Human Capital

July 29, 2009

Posted by Mehret

(117) Comments

Those of you who have been following my blog know all about David the Piano Player, the film project I have been working on the past two years. Well, I was able to do this as a Robert Wood Johnson Health and Society Scholar which is a program in the human capital portfolio of the Robert Wood Johnson Foundation (RWJF). The RWJF is the America’s largest philanthropic organization dedicated to improving health and healthcare.  They invest in many great projects but they also invest in people, hence the term human capital.
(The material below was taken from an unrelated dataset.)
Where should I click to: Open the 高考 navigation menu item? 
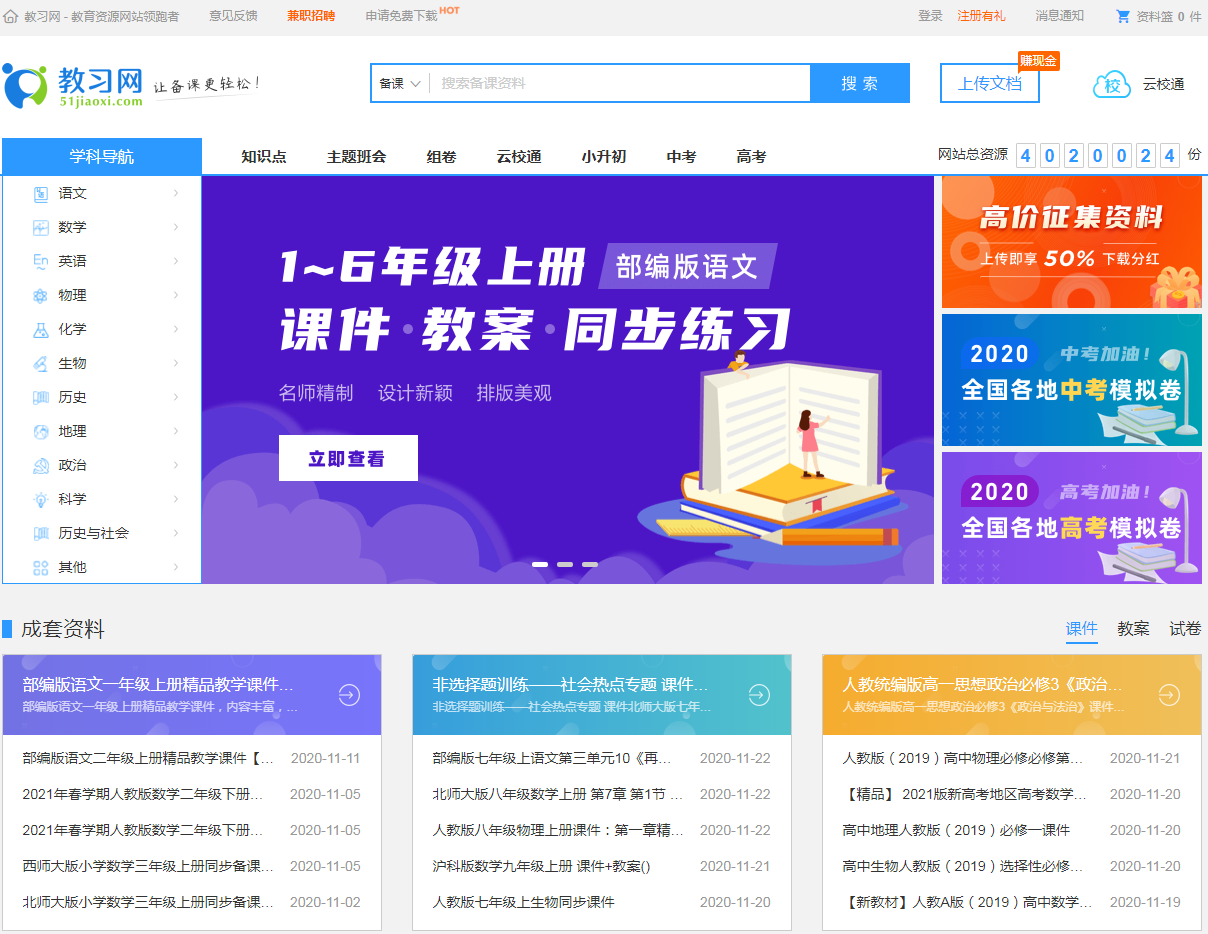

I am incredibly thankful to the RWJF for allowing me time and space to think, dream, and be creative about health. Not having to worry abou a salary for two years and have protected time to continue to do ethnographic work has been critical for my career and for stregthening TruthAIDS.  I am sure my upcoming Washington D.C. move would not have been possible without their support.

That said, RWJF just posted an article about me and David the Piano Player for their website. Click here to read.

Oblivion

July 22, 2009

Posted by Mehret

(101) Comments

I have been working on a new film project for the past month and a half that has me very excited. I literally feel like the film found me.  I was minding my own business at a Health and Human Rights conference in Los Angeles when it happened.

Truth be told, the story actually start in Washington, D.C.  I was attending my cousin’s film premiere Guzo when the cinematographer on the film, Zeresenay Mehari, started to tell me about his own project Oblivion.  The film is about the story of a legal precedent setting case against the abudction of girls into marriage in Ethiopia. My ears immediately perked up because I recognized it was a story of women’s rights and justice.

Fast forward, a few weeks later, I am in L.A. for a conference and I connect with Zeresenay, who happens to live out there.  He gives me a copy of the screenplay and I am literally blown away by the story. I had to be a part of it. More importantly I had to help! TruthAIDS is currently designing the outreach plan for the film and helping out in any way possible to get the project done.

The production of this film will mean big things for women’s rights in Ethiopia. So thankful that it found me!